You don’t need stereoscopic vision or parallax to verify that distances vary. One eye will do. Get up close to the mirror. The lens of your eye will have to change to allow you to focus on its own reflection, and when it does the things behind you will be out of focus, and vice versa.

What’s confusing some of you folks, I think, is that you think you are seeing the mirror. (Actually, to a very minor extent, you are, but that’s not the “image” part). The mirror is flat, but what you are seeing when you see the “image” reflected therein is the world of objects whose light is bouncing off the mirror and into your eyes.

Mine:

Ever since I was in elementary school, I’ve bumped into people who were absolutely certain that ancestral humans (aka “cave men”) were contemporaneous with dinosaurs.

Mine is math related… but it’s too stupid to go into at length here.

But how… how does somebody go through life without actually “getting” the fact that math formulas are universal?

“Because you and he got the same answer, something must be wrong!”

“No, it’s not because we’re plugging the same values into the same formula!”

“How do you know that?”

“Because we’re getting the same answer!”

“How do you know it’s the same formula?”

“Because it’s the standard formula for figuring out precisely what you want to know! It’s been fuggin’ standard for 350 years now!”

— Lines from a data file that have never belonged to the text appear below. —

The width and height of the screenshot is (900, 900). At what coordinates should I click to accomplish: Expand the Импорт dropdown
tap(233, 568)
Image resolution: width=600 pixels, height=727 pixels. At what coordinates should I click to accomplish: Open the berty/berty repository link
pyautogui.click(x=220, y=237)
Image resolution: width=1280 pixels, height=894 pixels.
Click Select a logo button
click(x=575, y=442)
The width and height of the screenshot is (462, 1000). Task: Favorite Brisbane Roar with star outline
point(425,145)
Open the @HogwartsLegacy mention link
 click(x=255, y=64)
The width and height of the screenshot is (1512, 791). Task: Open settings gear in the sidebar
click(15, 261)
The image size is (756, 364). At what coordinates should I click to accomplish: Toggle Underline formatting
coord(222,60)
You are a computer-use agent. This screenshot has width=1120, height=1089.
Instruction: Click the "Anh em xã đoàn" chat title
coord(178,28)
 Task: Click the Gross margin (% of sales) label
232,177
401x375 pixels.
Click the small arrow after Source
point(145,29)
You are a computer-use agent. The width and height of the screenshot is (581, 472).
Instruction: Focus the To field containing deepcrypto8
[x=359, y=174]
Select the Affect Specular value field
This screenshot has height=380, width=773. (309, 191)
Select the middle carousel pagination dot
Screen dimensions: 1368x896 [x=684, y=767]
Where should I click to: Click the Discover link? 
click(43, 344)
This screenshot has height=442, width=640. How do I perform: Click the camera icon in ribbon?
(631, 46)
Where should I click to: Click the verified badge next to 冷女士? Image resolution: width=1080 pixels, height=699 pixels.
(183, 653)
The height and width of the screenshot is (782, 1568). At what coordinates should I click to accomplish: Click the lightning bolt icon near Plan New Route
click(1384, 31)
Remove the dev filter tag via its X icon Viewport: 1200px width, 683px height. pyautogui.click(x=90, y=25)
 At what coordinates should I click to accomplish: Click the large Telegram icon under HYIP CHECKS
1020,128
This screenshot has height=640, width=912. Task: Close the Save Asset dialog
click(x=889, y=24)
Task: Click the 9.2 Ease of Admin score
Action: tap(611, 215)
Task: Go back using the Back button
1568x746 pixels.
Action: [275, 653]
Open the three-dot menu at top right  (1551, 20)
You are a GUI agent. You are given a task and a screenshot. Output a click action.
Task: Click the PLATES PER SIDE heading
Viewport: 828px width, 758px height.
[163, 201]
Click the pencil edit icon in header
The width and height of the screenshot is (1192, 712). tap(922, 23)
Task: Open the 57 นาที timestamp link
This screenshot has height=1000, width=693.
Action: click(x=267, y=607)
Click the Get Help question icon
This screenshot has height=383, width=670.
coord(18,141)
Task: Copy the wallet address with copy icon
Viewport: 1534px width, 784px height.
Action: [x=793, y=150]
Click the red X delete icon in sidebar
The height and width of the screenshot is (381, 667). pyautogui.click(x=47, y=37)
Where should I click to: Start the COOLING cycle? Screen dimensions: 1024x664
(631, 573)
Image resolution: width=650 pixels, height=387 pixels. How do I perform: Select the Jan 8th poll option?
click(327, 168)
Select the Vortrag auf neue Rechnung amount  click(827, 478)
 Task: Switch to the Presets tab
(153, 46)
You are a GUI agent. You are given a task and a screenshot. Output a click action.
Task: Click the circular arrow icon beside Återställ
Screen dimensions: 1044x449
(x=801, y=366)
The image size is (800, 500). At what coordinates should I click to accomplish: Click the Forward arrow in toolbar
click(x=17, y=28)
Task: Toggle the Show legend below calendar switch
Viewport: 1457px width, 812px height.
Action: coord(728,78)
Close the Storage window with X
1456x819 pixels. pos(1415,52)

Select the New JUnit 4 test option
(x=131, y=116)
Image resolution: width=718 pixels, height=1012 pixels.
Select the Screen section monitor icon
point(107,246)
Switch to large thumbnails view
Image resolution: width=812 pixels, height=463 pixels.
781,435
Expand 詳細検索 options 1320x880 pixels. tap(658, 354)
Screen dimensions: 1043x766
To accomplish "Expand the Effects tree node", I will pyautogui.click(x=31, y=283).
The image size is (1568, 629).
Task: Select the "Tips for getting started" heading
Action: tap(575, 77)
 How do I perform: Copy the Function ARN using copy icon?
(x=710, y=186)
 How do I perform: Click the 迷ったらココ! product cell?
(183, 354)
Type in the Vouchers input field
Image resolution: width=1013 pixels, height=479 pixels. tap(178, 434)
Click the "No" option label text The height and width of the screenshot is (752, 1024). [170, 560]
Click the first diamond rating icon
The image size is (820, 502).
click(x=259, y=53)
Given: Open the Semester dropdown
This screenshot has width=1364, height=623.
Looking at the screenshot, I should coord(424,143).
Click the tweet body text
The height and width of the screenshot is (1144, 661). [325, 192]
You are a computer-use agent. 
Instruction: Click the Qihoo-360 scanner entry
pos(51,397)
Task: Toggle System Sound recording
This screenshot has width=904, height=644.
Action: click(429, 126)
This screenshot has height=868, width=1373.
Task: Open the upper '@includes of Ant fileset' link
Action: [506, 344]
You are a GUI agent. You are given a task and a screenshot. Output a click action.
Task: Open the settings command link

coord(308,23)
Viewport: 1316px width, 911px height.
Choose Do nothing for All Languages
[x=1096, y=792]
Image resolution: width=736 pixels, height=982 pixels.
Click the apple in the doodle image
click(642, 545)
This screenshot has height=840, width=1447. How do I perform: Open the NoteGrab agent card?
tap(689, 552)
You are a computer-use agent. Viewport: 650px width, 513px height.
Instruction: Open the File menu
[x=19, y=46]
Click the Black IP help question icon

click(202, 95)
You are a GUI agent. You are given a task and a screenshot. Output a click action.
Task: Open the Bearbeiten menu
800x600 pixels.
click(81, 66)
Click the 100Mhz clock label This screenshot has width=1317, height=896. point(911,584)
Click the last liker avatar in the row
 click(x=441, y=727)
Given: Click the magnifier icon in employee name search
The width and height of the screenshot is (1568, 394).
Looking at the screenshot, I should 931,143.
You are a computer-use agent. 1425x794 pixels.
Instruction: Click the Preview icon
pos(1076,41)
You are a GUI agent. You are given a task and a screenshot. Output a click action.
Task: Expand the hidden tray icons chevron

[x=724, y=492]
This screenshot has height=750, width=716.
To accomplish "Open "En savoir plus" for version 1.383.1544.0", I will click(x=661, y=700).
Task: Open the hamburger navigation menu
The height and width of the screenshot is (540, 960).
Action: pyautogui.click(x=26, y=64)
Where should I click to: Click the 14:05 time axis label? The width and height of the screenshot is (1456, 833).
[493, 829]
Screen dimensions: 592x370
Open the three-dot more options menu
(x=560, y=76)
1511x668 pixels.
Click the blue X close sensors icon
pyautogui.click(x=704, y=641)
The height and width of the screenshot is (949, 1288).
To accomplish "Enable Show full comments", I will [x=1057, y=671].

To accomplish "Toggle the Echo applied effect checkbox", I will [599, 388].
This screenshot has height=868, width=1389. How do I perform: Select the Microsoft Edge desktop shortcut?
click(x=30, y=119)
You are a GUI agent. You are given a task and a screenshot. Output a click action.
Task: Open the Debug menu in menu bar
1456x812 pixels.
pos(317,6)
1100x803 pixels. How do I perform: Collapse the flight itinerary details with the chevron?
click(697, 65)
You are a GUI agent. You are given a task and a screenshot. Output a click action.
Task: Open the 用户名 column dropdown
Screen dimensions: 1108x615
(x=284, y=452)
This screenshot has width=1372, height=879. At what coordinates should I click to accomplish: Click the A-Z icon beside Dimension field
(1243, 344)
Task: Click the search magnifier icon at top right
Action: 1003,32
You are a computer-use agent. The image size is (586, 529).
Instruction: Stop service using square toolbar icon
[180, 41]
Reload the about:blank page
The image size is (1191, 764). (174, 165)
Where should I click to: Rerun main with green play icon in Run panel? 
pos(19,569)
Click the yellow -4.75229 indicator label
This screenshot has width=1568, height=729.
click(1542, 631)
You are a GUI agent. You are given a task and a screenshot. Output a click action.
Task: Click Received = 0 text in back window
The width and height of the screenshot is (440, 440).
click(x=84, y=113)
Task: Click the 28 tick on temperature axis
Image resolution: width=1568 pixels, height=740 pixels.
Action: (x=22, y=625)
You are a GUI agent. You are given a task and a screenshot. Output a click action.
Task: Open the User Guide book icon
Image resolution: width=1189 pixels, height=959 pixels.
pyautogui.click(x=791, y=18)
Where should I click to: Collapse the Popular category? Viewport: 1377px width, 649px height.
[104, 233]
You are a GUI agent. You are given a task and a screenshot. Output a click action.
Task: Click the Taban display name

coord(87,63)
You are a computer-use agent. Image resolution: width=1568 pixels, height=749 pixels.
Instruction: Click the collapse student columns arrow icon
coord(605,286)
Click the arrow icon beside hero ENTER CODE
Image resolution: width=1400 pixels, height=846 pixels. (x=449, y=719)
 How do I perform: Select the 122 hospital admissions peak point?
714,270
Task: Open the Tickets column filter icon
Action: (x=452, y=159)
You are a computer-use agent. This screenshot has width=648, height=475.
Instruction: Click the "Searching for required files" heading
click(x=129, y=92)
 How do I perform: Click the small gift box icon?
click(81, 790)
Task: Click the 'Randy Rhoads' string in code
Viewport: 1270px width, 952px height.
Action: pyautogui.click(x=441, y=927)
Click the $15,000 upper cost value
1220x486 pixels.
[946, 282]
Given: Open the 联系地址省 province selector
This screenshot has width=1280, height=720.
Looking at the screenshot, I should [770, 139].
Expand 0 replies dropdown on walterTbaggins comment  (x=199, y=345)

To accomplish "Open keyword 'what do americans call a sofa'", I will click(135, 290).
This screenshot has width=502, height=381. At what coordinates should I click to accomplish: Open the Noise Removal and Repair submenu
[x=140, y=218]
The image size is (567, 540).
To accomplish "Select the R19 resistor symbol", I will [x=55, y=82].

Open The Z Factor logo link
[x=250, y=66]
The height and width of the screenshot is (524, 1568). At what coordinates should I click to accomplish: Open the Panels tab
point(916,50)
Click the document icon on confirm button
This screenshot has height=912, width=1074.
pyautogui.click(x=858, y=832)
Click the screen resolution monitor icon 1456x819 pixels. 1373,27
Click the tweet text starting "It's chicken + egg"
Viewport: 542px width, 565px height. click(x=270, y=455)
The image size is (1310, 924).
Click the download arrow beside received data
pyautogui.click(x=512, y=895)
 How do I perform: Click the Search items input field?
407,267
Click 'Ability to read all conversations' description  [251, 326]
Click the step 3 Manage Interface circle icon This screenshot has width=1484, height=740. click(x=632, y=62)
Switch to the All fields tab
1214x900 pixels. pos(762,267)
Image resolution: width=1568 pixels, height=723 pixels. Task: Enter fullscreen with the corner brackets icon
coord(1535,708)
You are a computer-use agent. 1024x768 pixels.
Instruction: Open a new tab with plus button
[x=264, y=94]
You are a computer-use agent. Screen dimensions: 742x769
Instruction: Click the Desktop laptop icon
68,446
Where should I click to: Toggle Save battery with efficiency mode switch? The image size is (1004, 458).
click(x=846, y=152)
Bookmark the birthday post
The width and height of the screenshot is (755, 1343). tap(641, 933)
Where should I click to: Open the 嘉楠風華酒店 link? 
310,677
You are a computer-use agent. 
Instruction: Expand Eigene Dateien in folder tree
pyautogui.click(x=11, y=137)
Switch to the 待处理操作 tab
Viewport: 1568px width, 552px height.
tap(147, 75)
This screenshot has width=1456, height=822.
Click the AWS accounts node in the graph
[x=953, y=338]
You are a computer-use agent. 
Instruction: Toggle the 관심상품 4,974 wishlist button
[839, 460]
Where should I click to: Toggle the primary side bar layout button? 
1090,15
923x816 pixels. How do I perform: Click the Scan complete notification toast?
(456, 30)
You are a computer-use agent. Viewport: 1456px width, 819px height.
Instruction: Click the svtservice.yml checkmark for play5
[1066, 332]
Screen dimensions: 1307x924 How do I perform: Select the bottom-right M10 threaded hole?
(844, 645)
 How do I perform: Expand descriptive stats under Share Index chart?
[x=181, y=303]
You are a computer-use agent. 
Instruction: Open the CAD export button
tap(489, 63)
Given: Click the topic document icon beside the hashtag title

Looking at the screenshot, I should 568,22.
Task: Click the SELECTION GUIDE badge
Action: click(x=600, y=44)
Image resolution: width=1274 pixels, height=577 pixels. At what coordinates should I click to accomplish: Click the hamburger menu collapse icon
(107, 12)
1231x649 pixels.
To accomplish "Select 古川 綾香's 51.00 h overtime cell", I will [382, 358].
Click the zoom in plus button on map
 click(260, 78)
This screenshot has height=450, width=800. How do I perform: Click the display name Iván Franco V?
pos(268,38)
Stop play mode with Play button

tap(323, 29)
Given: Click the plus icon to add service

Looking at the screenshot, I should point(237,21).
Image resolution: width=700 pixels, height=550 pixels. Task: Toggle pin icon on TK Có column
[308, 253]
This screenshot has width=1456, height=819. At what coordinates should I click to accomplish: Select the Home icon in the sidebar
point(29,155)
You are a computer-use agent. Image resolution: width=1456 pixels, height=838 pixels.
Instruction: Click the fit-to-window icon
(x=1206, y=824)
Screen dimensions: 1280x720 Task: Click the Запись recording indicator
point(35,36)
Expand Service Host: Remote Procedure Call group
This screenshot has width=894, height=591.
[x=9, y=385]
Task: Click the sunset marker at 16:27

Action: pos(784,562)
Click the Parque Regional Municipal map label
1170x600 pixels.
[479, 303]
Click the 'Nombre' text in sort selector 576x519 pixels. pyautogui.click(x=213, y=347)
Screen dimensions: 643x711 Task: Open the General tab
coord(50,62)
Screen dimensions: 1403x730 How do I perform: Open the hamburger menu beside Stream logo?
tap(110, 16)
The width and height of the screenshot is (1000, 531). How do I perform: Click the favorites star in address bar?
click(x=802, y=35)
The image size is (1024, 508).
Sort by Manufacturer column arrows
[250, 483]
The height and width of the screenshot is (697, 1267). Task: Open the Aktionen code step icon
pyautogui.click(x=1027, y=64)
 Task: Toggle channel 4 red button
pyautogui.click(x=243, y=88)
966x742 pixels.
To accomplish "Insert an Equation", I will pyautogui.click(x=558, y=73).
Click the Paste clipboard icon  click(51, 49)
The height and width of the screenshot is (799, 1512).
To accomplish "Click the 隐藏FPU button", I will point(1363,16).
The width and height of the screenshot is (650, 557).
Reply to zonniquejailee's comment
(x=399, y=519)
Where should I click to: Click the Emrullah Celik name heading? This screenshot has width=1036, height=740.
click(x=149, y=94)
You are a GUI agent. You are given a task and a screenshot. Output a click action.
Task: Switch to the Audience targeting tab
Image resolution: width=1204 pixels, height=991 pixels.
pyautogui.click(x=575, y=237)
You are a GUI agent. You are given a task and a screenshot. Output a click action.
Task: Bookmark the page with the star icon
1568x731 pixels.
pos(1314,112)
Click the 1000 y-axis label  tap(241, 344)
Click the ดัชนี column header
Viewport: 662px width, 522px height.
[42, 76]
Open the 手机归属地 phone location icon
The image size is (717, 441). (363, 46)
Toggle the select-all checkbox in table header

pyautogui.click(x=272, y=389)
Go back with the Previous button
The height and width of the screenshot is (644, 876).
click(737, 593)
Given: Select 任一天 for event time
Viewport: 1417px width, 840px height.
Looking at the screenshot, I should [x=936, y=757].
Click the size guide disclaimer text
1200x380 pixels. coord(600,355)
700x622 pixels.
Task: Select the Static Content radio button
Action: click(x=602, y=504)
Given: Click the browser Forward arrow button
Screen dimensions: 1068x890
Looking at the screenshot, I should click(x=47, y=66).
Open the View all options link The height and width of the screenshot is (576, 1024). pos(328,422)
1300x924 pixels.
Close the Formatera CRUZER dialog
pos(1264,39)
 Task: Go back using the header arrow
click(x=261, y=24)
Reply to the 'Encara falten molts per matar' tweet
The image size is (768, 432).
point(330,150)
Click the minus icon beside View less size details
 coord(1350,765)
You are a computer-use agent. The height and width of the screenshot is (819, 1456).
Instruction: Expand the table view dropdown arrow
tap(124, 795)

“Well, you shouldn’t be getting the same answers. It looks suspicious.”

:smack:

hehehe, nice one.

My problem is when people start to get creative with their stupidity.

One guy I know asked me if girls spilt in half when they open their legs. No kidding, the guy’s a homosexual but I would have thought he’d be able to get a grasp of basic anatomy. Afterall the entire female population don’t pop off to the hospital every time they: ride a horse, do longjump, or have sex (well not for 9 months at anyrate).

So what did you tell him? “Only partway!”?

In California, at least, almost no one gets a degree in teaching. I can’t recall hearing that any of my collegues in different schools had a “teaching degree”. Everyone had a “real” major, and then had taken the credentialing classes. They also had enough units to teach that subject, or had passed the Praxis/SSAT (old tests) or CSET (new test) to prove subject matter competency.

As for being told truly off-target stuff, I think most of it comes from multiple-subject teachers who never had to prove much of anything in knowing a certain subject, or people talking out of their subject area.

Horses with…claws, clubbed tails, and great, pointy, teeth?

What the hell kind of farm did she grow up on? :eek:

I think I found it out from an old Mr. Wizard episode I saw when I was five. Probably around the same time I saw the Muppet Babies episode where they explained the structure of molecules and atoms.

American kid’s TV has really been going downhill, hasn’t it?